[Collection entries]

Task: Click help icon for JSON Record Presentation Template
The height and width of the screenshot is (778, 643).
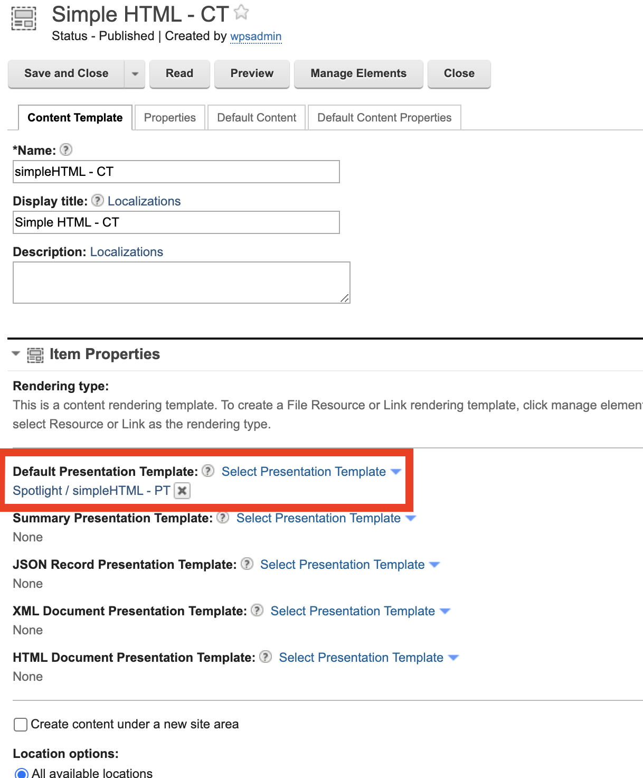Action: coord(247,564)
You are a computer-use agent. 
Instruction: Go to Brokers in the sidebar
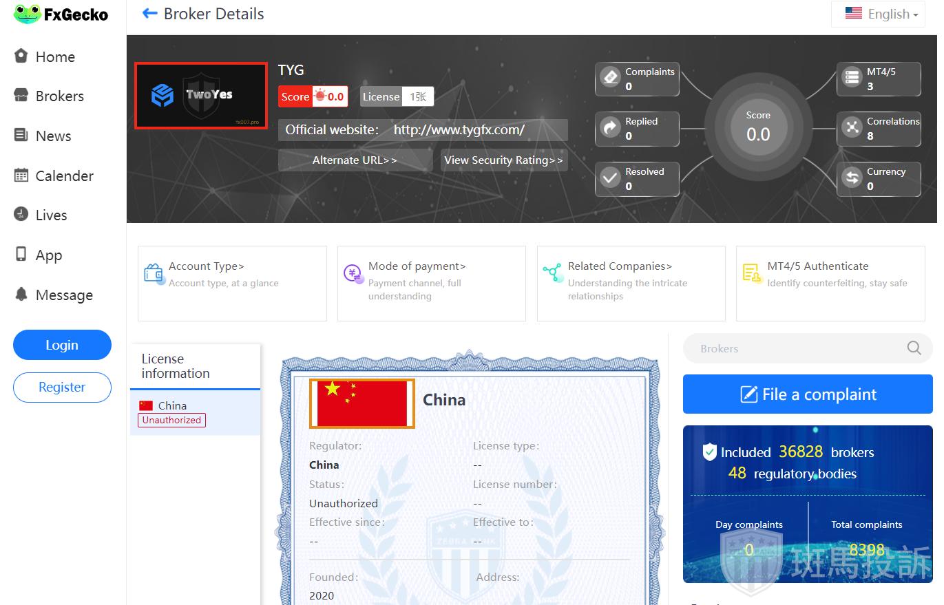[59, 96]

==

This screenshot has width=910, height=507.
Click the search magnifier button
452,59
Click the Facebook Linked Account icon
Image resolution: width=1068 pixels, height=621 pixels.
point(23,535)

...

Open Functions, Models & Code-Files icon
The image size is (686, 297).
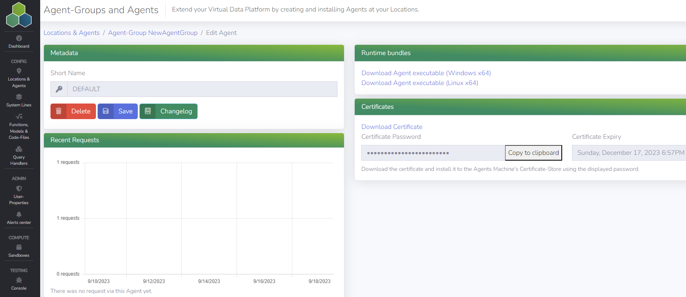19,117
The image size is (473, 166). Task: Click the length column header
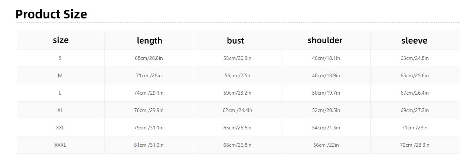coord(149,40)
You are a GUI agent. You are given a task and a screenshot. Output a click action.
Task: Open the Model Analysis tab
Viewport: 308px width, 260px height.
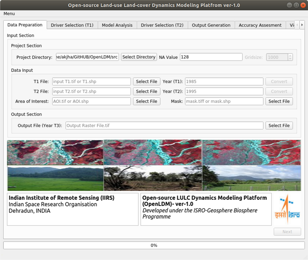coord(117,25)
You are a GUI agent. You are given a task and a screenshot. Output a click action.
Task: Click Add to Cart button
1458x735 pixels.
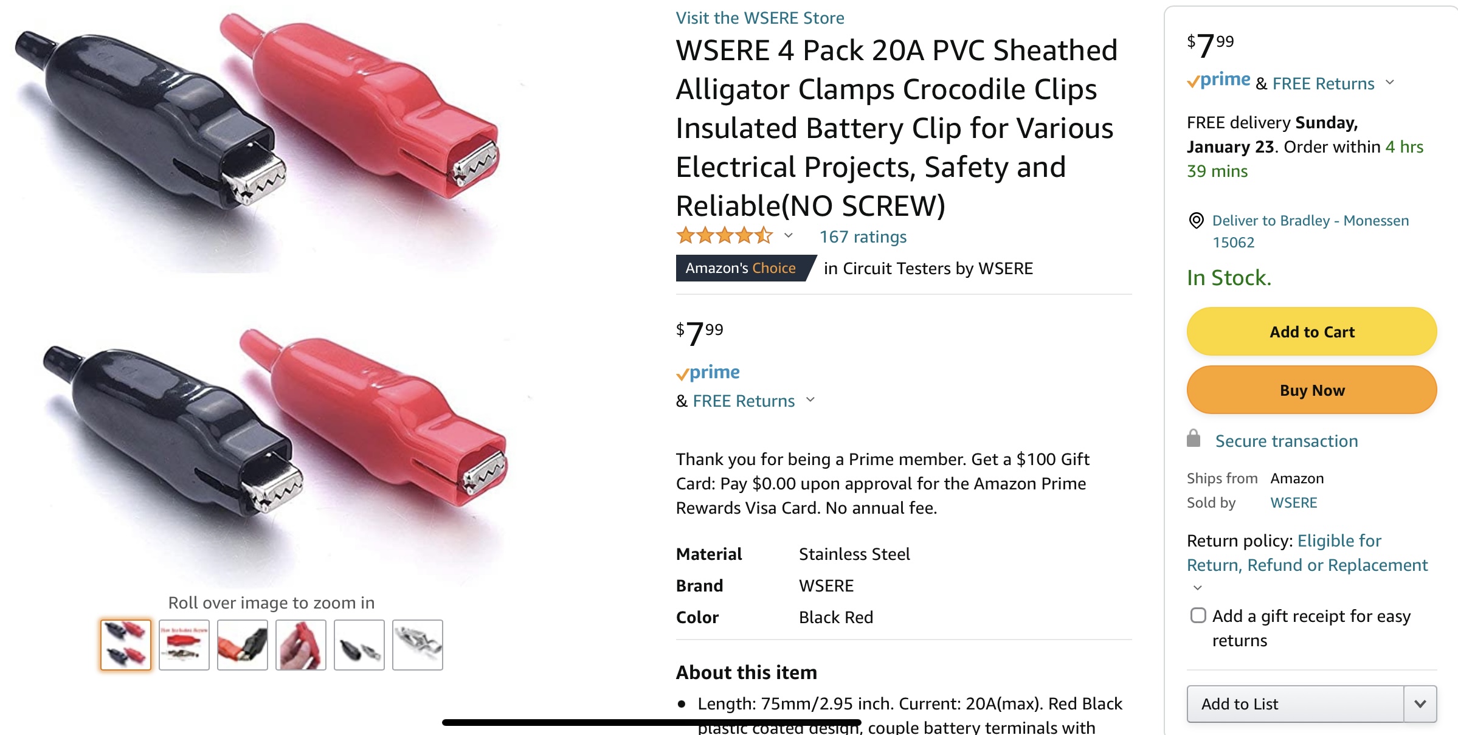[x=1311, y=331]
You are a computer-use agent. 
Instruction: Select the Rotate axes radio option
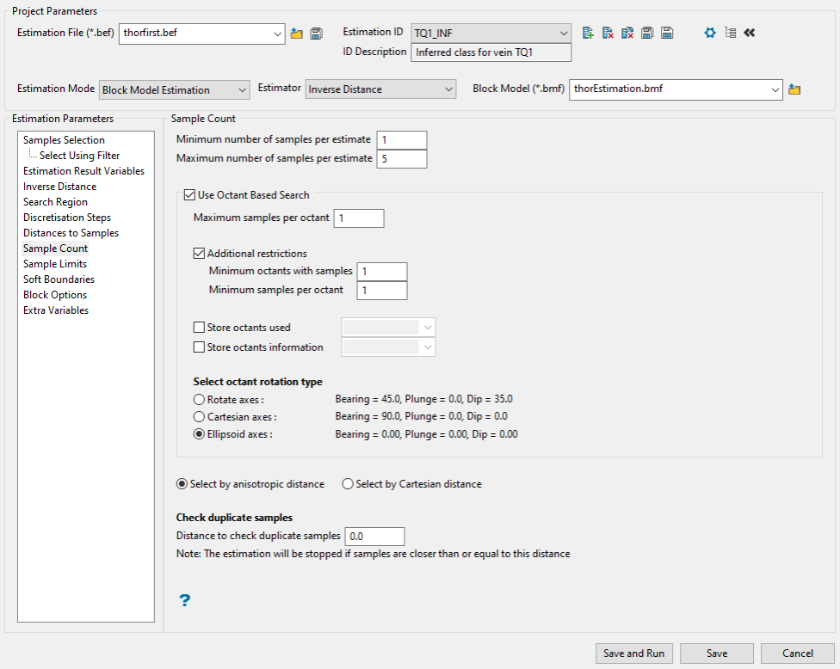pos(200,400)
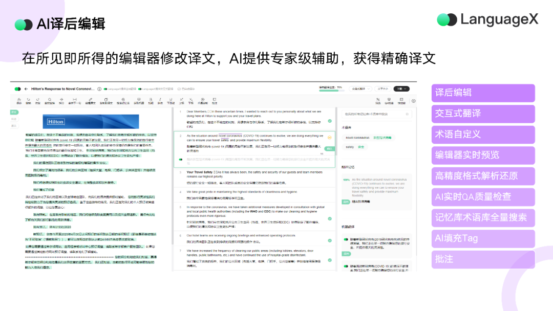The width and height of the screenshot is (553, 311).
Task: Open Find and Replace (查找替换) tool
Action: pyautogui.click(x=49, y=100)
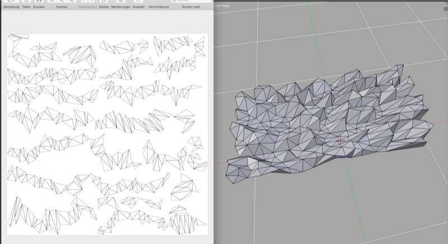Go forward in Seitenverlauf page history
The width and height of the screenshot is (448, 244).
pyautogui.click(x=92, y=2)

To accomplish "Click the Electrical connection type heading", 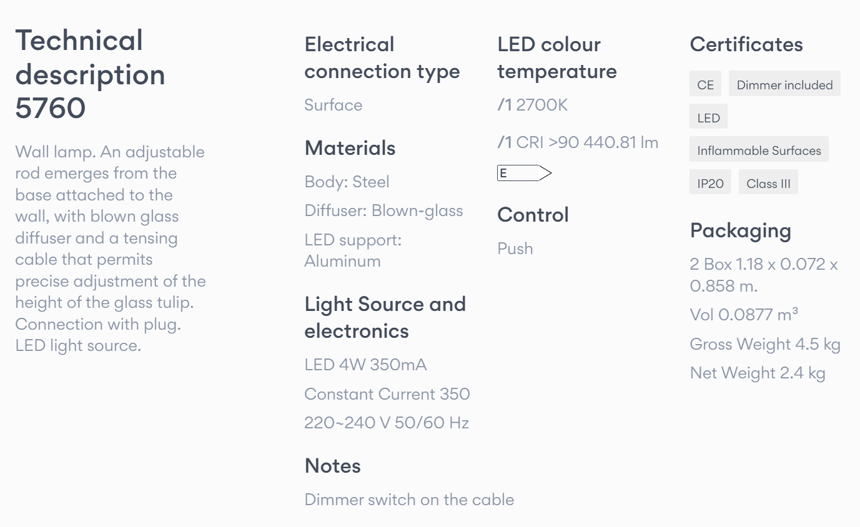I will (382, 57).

### What to work on
Take every line above that includes "icon" and list it.

### Your solution
Task: Click help icon for JSON Record Presentation Template
Click the Facebook Linked Account icon
Open Functions, Models & Code-Files icon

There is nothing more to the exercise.